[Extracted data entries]
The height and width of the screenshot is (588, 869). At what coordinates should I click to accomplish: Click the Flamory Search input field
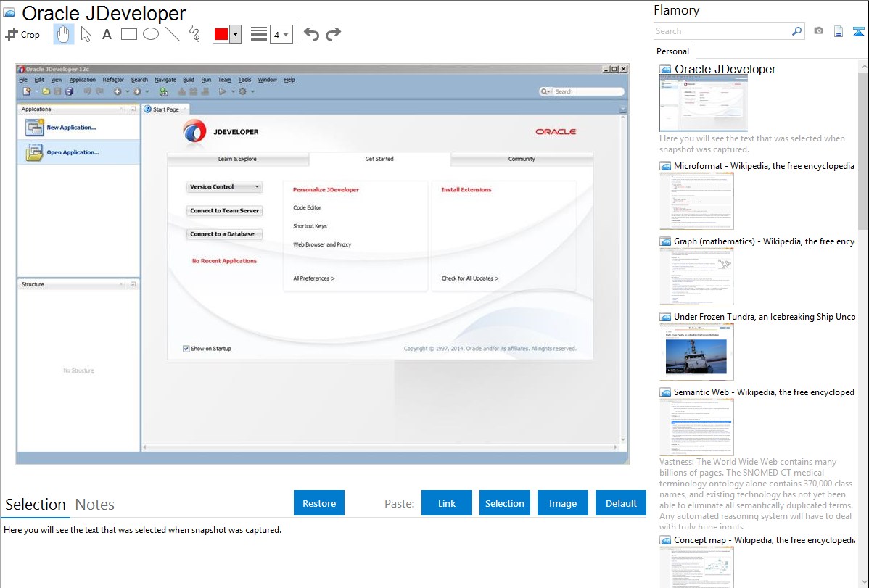point(722,31)
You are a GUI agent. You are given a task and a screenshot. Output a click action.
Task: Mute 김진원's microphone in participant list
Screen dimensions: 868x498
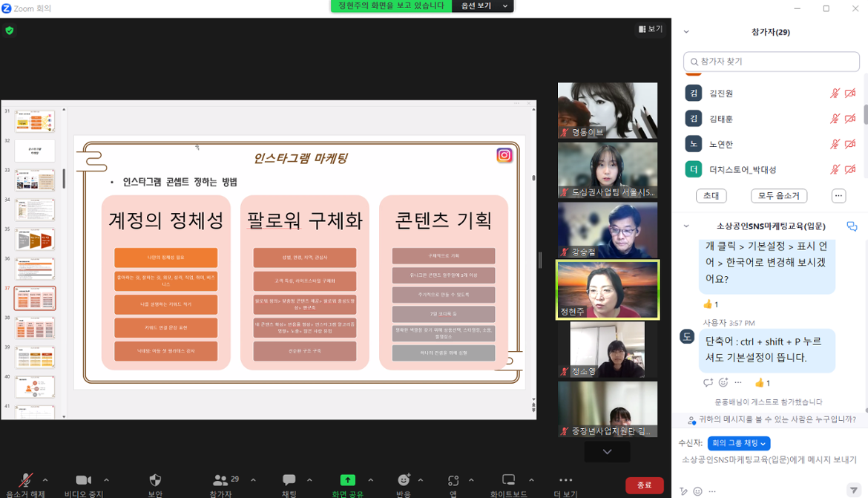coord(835,93)
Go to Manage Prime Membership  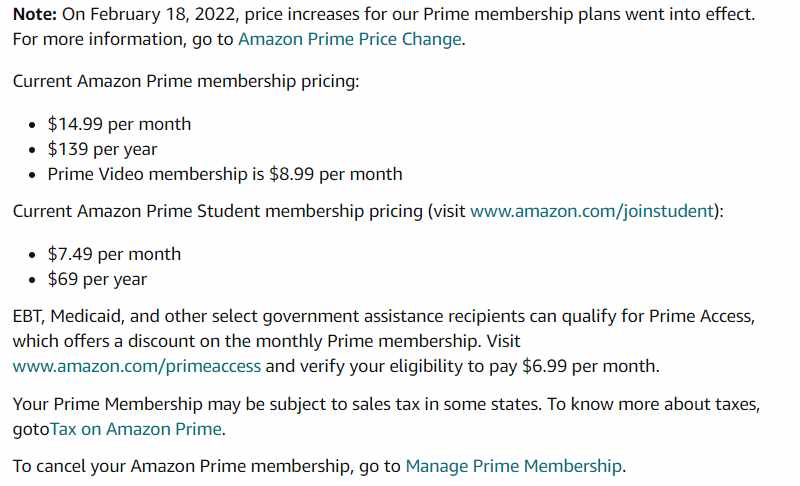coord(513,466)
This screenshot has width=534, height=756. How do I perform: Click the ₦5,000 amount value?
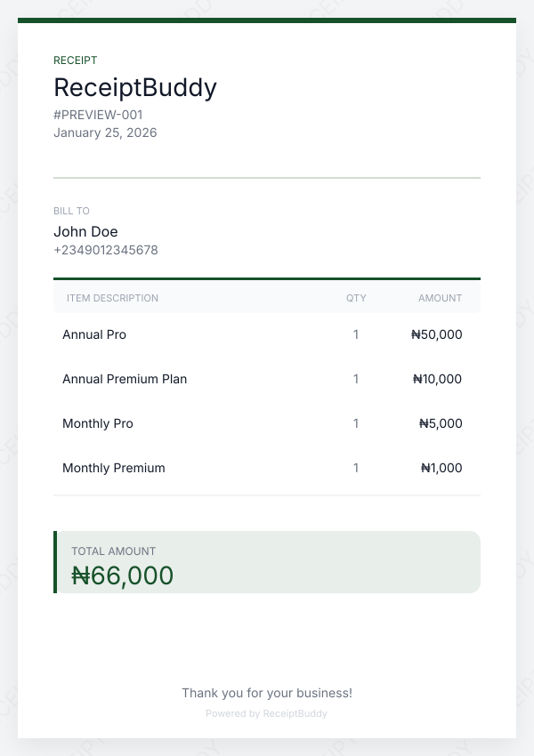441,423
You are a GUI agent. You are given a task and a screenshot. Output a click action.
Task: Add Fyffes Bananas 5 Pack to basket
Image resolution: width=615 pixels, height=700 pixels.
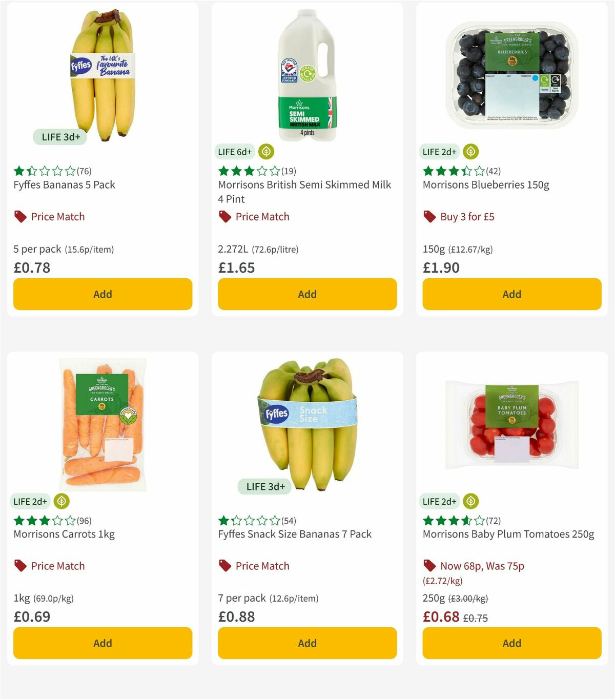pyautogui.click(x=103, y=294)
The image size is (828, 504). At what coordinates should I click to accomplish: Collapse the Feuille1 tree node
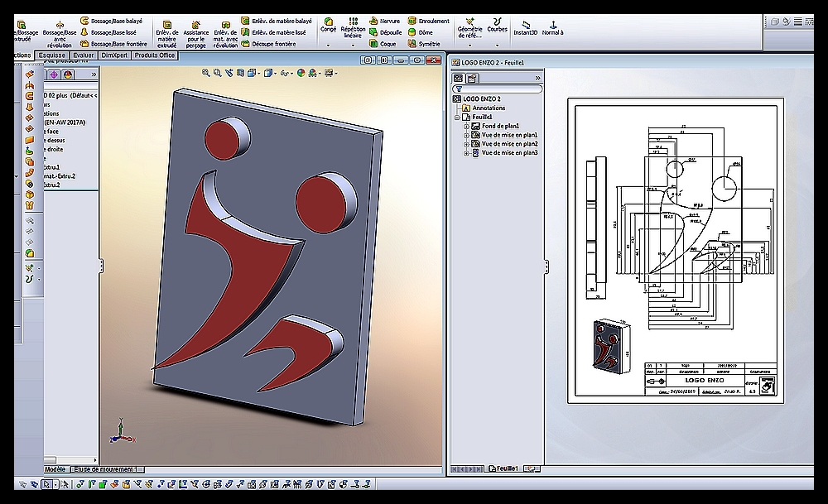tap(457, 117)
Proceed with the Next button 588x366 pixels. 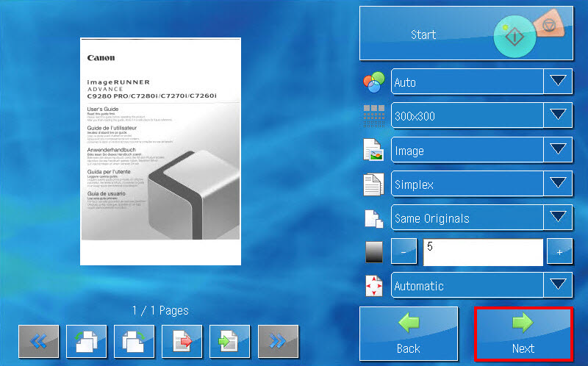tap(523, 334)
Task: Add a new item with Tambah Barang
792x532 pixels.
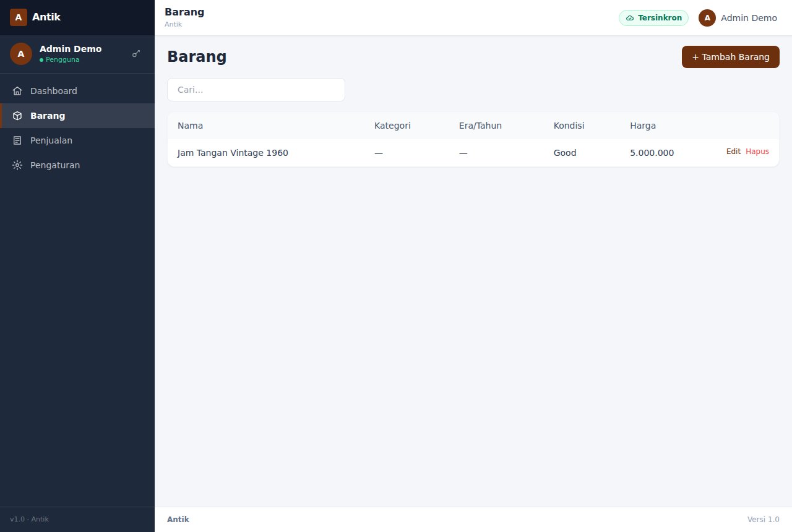Action: pyautogui.click(x=731, y=57)
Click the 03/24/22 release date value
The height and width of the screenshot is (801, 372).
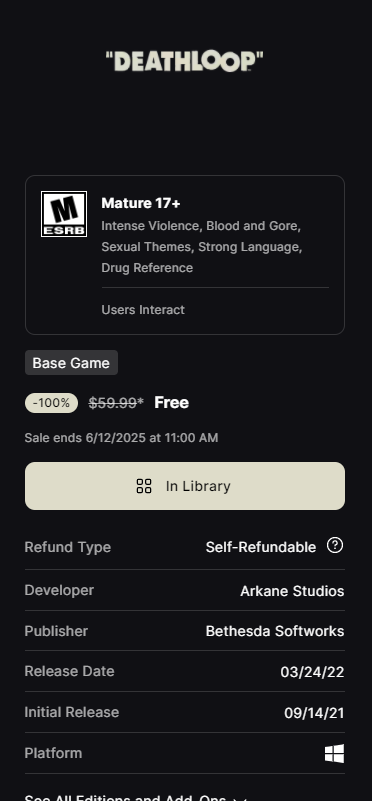[x=312, y=672]
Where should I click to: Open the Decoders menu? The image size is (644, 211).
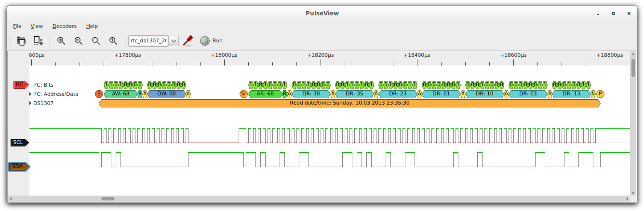pos(64,26)
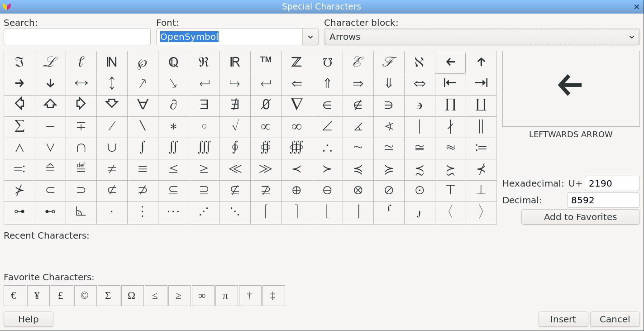The width and height of the screenshot is (644, 331).
Task: Select the circled plus character
Action: tap(296, 191)
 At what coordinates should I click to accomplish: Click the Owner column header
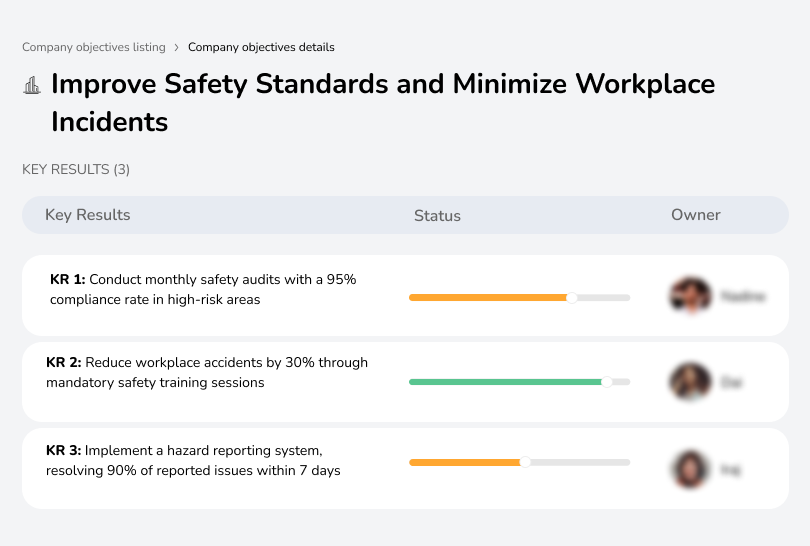(696, 215)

To do:
Your answer must be exactly the lines from the one with "Task: Add a new item with Tambah Barang" through the last line of the entries, both included, with no pictures; please add nothing else.

Finished exercise:
Task: Add a new item with Tambah Barang
792x532 pixels.
Action: pyautogui.click(x=731, y=57)
Click the 03/24/22 release date value
The height and width of the screenshot is (801, 372).
[x=312, y=672]
Where should I click to: Open the Decoders menu? The image size is (644, 211).
pos(64,26)
The width and height of the screenshot is (644, 331).
Task: Select the circled plus character
Action: tap(296, 191)
 At what coordinates should I click to accomplish: Click the Owner column header
(696, 215)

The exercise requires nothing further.